- Passage -
%%
Status: final response (author comments only)

RC1:
'Comment on egusphere-2025-6432', Anonymous Referee #1, 06 Jan 2026
Summary and overall assessment
The paper presents the first systematic field evaluation of dock-based UAV systems for geohazard monitoring across three alpine environments and introduces an automated end-to-end workflow for displacement and change detection. The topic is timely and important; however, several sections remain too general, and the case-study specific results and methodological details need expansion to demonstrate what was concretely achieved and learned at each site
Here are the major comments. Further comments are in the pdf.
Clarify what dock-based UAVs enabled beyond multitemporal UAV campaigns

The Paper should explicitly state how the dock-based approach changed feasibility, frequency, reliability, and safety compared to conventional campaign-based UAV surveys, and tie this to site-specific outcomes. Add for each site, a brief paragraph that contrasts “what would have been possible with manual UAV campaigns” vs. “what the dock enabled” . The advantages and limitations of the method should be discussed.

Define a clear research question per case study with geohazard focus

Expand the Methods section that the reader can follow the result chapter. Describe the workflow steps in more detail and explain the differences between multi-temporal UAVs. Specify which datasets/timings were compared. E.g. whether successive pairs (A–B, B–C, C–D) are processed, or whether all time points are referenced to a baseline (e.g., A–B, A–C, A–D), and why (e.g., to maximize sensitivity to acceleration vs. minimize decorrelation). This is important to understand the results.

Accuracy assessment: Whether a detailed accuracy assessment is necessary depends on the research question. When analysing small deformations close to the detection threshold, such as those at the Skjold rock slope, it is crucial to understand the limitations of dock-based UAVs. A level of detection is necessary for all study sites (even for every data pair) when analysing displacements. Consideration of accuracy is important for the applicability of dock-based UAVs for continuous deformation monitoring.

The result section should focus on the differences between multi-temporal UAV and dock-based UAV and its significance to geo-hazard monitoring.

Restructure: move general dock-based context from Discussion to Introduction; focus Discussion on evaluating the presented method and results.

Add a subsection with advantages and limitations.
Citation: https://doi.org/10.5194/egusphere-2025-6432-RC1
RC2:
'Comment on egusphere-2025-6432', Alexander Raphael Groos, 16 Feb 2026
This is a review of the manuscript by Maschler et al., entitled “Automated UAV systems for geohazard monitoring: case studies from the Supphellebreen icefall (Norway), the Skjøld instability (Norway), and the Blatten landslide (Switzerland)”, submitted for publication in NHESS. The authors present the application of a commercial dock-based Unoccupied Aircraft System (UAS), together with a new integrated data processing pipeline, for persistent geohazard monitoring in mountainous terrain, in the context of three different case studies. Once installed, state-of-the-art dock-based UASs facilitate quasi-autonomous photogrammetric surveys (and other types of measurements) on demand or at regular intervals, even beyond visual line of sight. Hence, they have great potential to complement ground-based and spaceborne systems for geohazard monitoring and risk assessment, especially in complex alpine terrain. Dock-based UASs might be of particular interest in cases where, for example, the study area is difficult to access, located within a risk zone, or beyond visual line of sight, and where frequent measurements or long-term monitoring are necessary. However, dock-based UASs come with certain practical limitations, as they are relatively costly (compared to conventional campaign-based UAV surveys), require a stable power supply, and must conform to regulatory and legislative frameworks, which may prevent timely installation and operation. The manuscript is easy to read and fits the scope of NHESS. I acknowledge the effort the authors put into the setup of the dock-based system, the data collection, and the development of the data processing pipeline. However, I fully agree with the other reviewer that a major revision is necessary to specify the aim of the study, emphasise the added value and limitations of the presented monitoring approach, and outline which broader conclusions can be drawn from the three different case studies.
%%
- Excerpted records -
%%
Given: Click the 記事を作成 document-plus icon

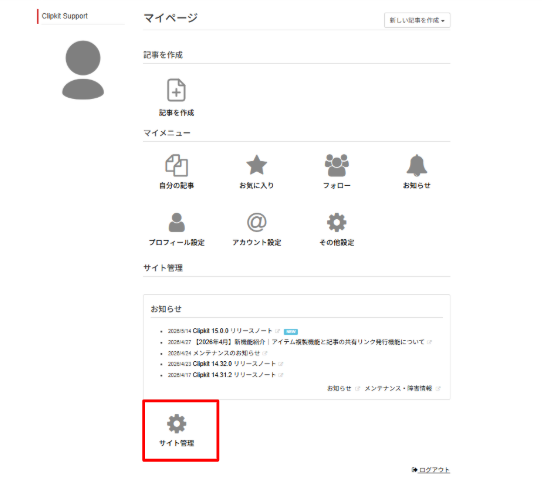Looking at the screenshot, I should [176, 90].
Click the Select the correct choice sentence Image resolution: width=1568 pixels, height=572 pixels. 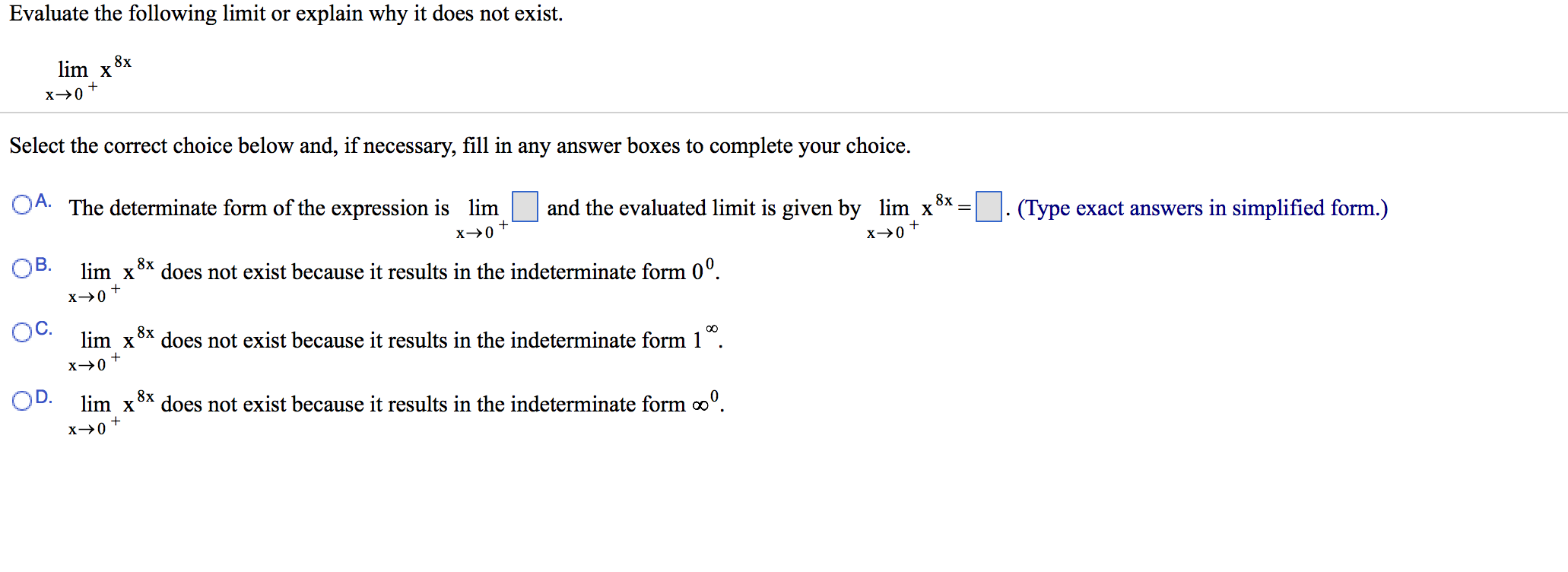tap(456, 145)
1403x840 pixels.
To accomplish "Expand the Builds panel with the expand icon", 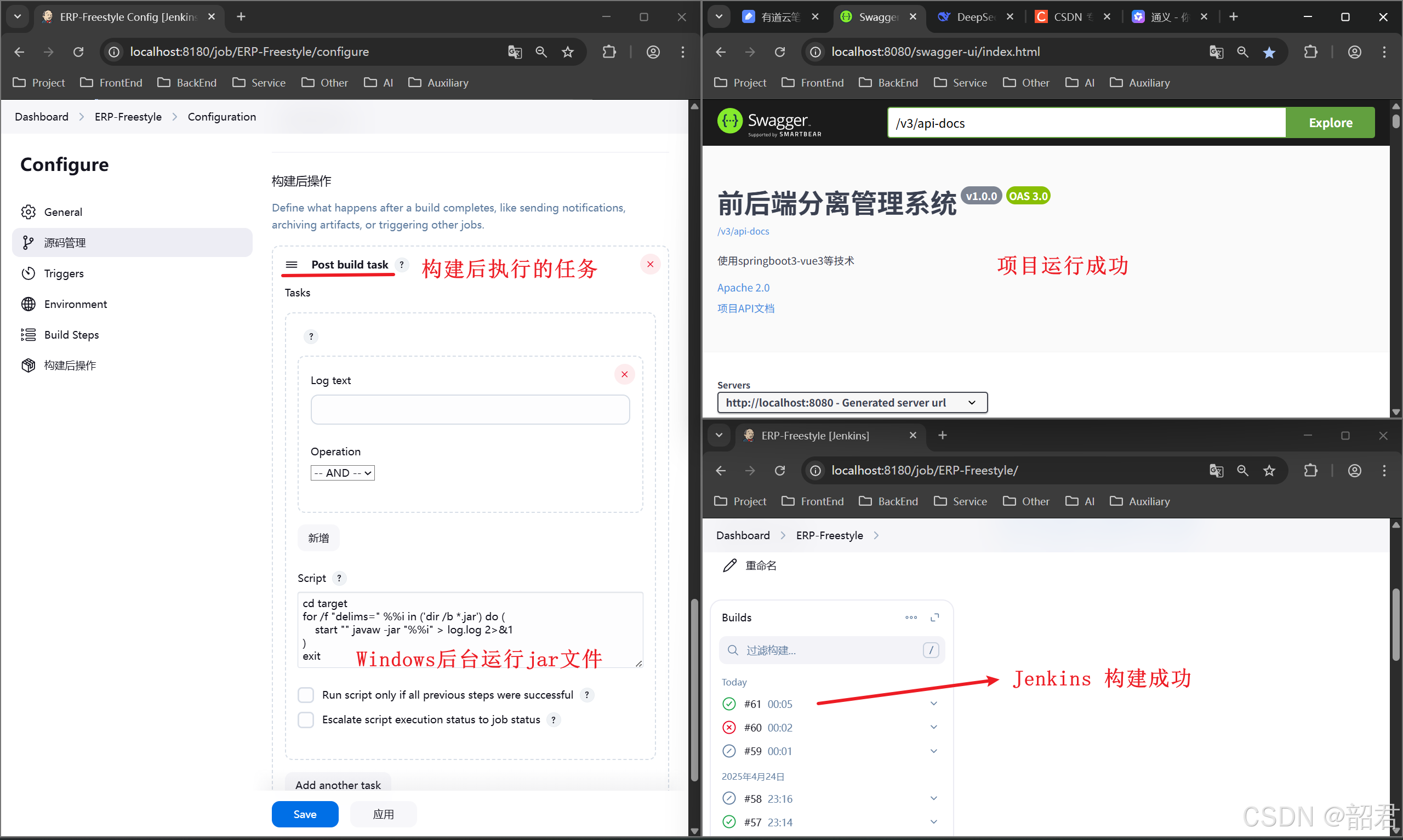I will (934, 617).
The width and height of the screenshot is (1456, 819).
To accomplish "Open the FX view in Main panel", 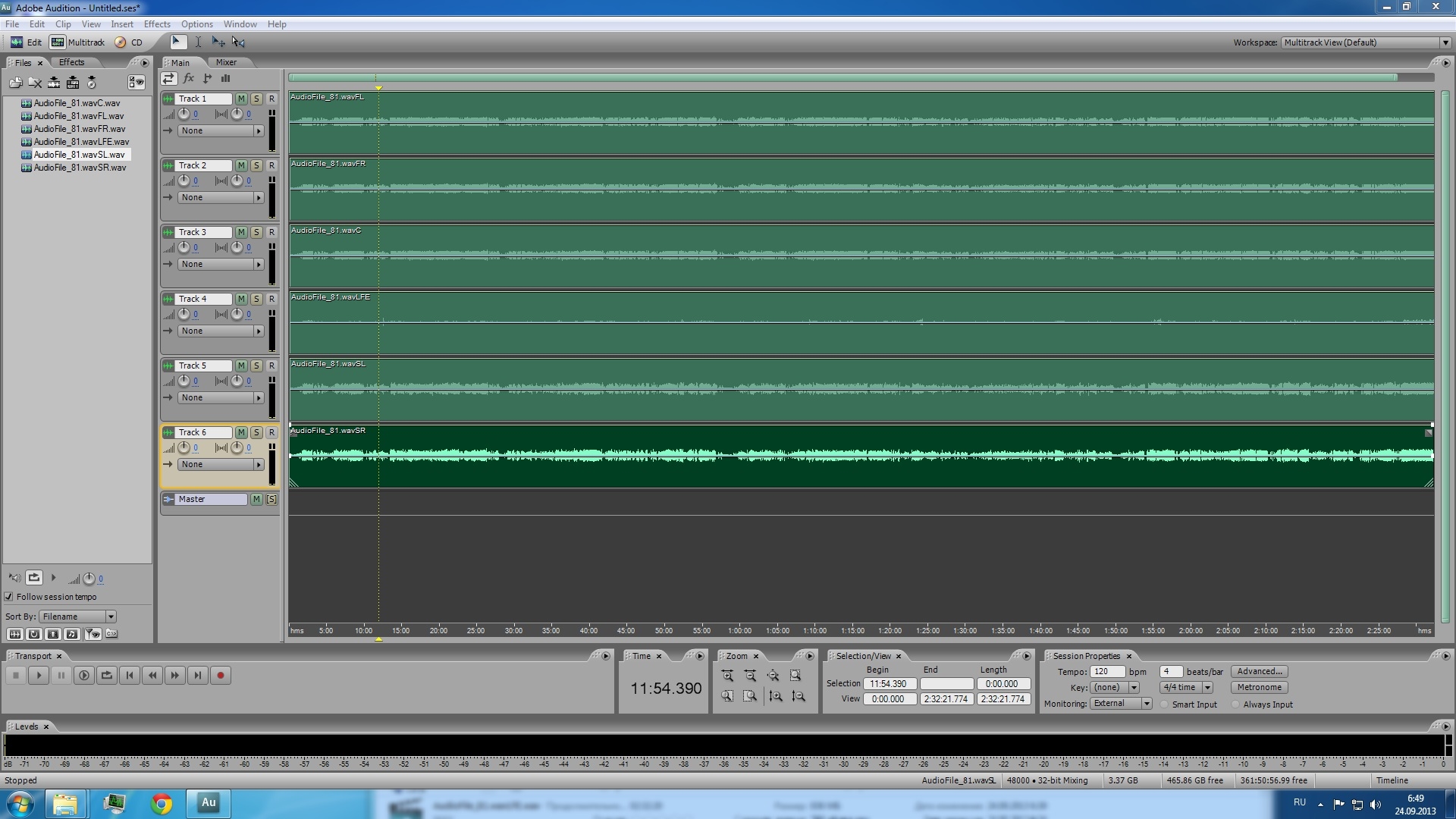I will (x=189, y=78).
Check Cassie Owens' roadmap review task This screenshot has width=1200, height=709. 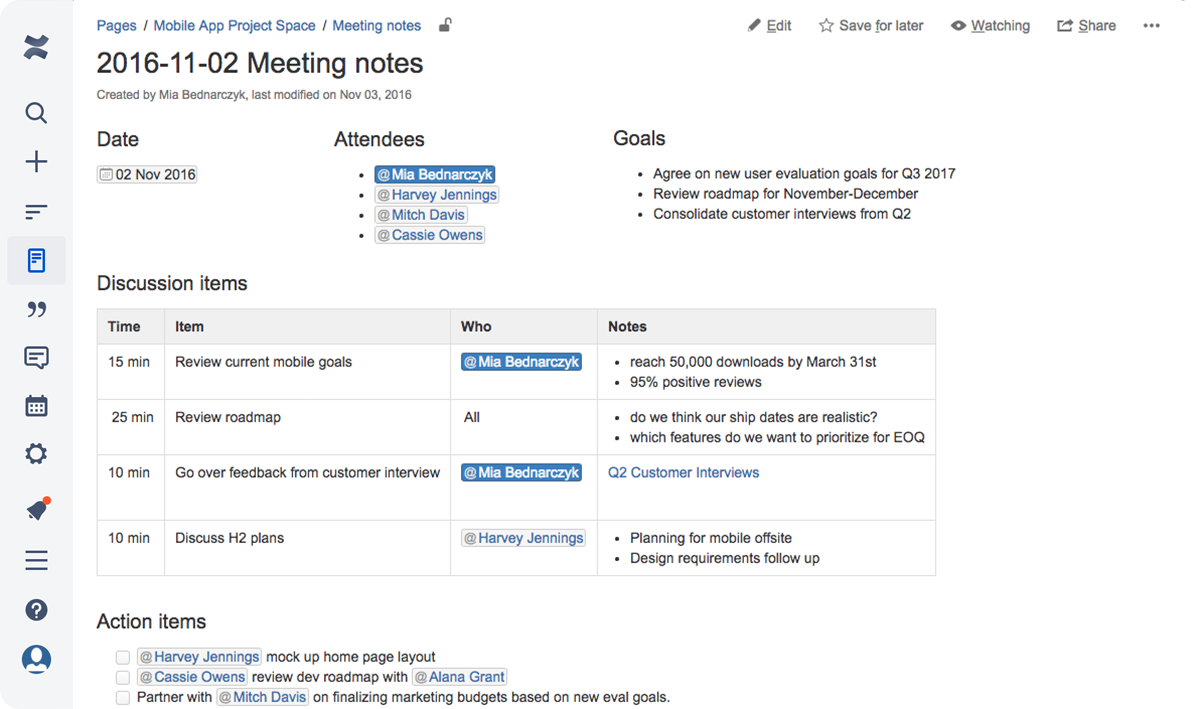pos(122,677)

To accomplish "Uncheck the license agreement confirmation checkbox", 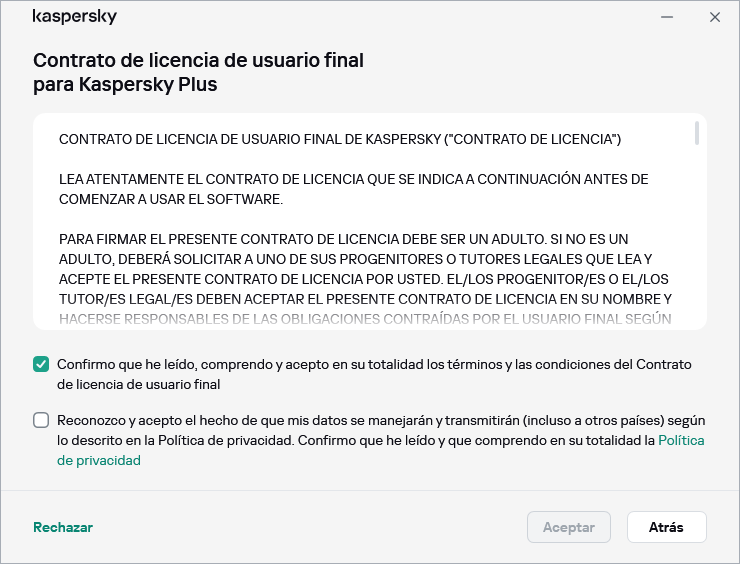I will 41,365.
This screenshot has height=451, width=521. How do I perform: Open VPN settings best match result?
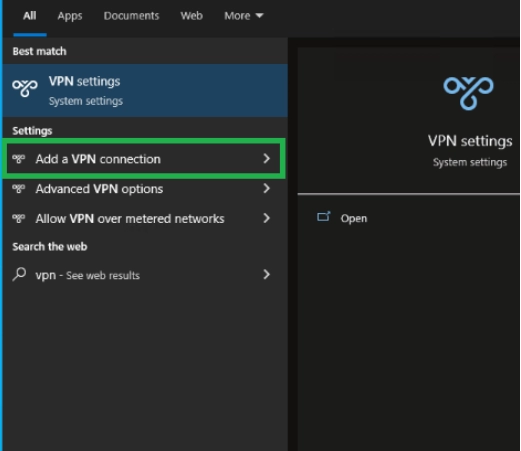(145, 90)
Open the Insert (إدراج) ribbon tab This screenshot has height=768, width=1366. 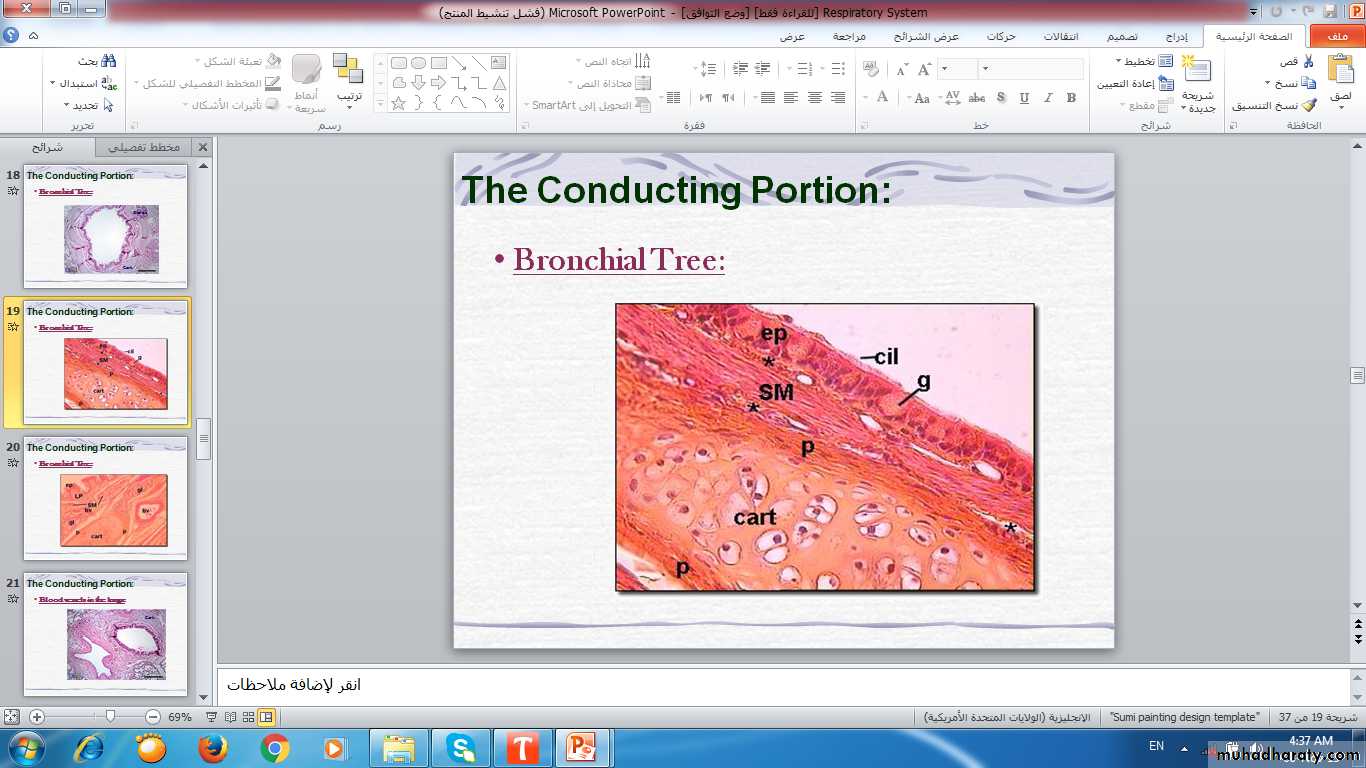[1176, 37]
%%
- Exercise requirements -
Continue the reviewer comments on the dock-based UAV geohazard monitoring manuscript, picking up after their final sentence.

- The result -
I have attempted to complement Reviewer 1’s report, though some overlap is inevitable given the shared main concerns.
General comments
Specify the main aim of the study (see also Review 1) in the abstract and in the last paragraph of the introduction. Briefly discuss the benefits and limitations of different geohazard monitoring techniques (e.g. ground-based, spaceborne, airborne, conventional campaign-based UAV surveys) in the introduction, and emphasise in which cases a dock-based UAS might be a game changer (e.g. financially, technically, practically, research-wise) and in which situations multi-temporal UAV surveys would simply do the job. The study of Walter et al. (2022) provides a nice example of a dock-based UAS for repeated catchment-wide mapping of sediment dynamics and the monitoring of a debris flow torrent in alpine terrain. You cite their paper, but you could outline in more detail how your monitoring approach adds and relates to their and other studies.

The motivation for the selection of the three specific study sites is vague. What were the criteria for the selection? The apparent link between the case studies is the different geohazards (glacier lake outburst flood, rockfall, ice-rock-debris avalanche), but a bit more context on the magnitude and impact of previous glacier lake outburst floods at Supphellebreen and the rockfall activity at Skjøld would be helpful to understand how critical continuous monitoring at these sites is. Moreover, please also be more specific about how the frequent UAV surveys aided “ongoing hazard assessment and response efforts” in Blatten. It seems that operational monitoring with the dock-based UAS was not possible in Norway because of aviation safety regulations. Did you try to obtain permission for operational use, or was the test setup planned as such right from the beginning (see general comments below)? Please clearly state the aim and purpose of each case study and explain how they complement each other and contribute to the overall aim of the manuscript.

Since this manuscript may become a basic reference for future studies dealing with autonomous UAV surveys in complex terrain, careful use of terminology is essential. I am wondering why the authors refrained from using or discussing the adjective “autonomous” and instead use the description “automated UAV systems” when referring to their dock-based UAS. An “automated UAV system”, as stated in the title, could be any (off-the-shelf or customised) UAV that follows a pre-determined flight route and is only controlled by a pilot in the case of unforeseen events. However, from my point of view, the manuscript focuses on something different: the application of an autonomous UAS in alpine terrain, although full operation might not (yet) be possible in all cases due to regulatory and legal frameworks. Careful differentiation between automated, automatic, and autonomous UAVs is important, as different operational restrictions may apply (see e.g. https://www.easa.europa.eu/en/faq/116449). In this context, I would appreciate it if the authors could provide additional information on how much human intervention was necessary during the surveys and subsequent data processing. For example, was a remote pilot in a control room mandatory for continuous flight monitoring at Blatten? Was the data processing initiated automatically after upload from the dock, or was this done manually?

Since the authors identified current regulatory frameworks as one of the main barriers to the (operational) application of autonomous and beyond visual line of sight (BVLOS) flights, the legal requirements and undertaken administrative steps should be briefly discussed for each site and outlined in more detail in the general discussion section.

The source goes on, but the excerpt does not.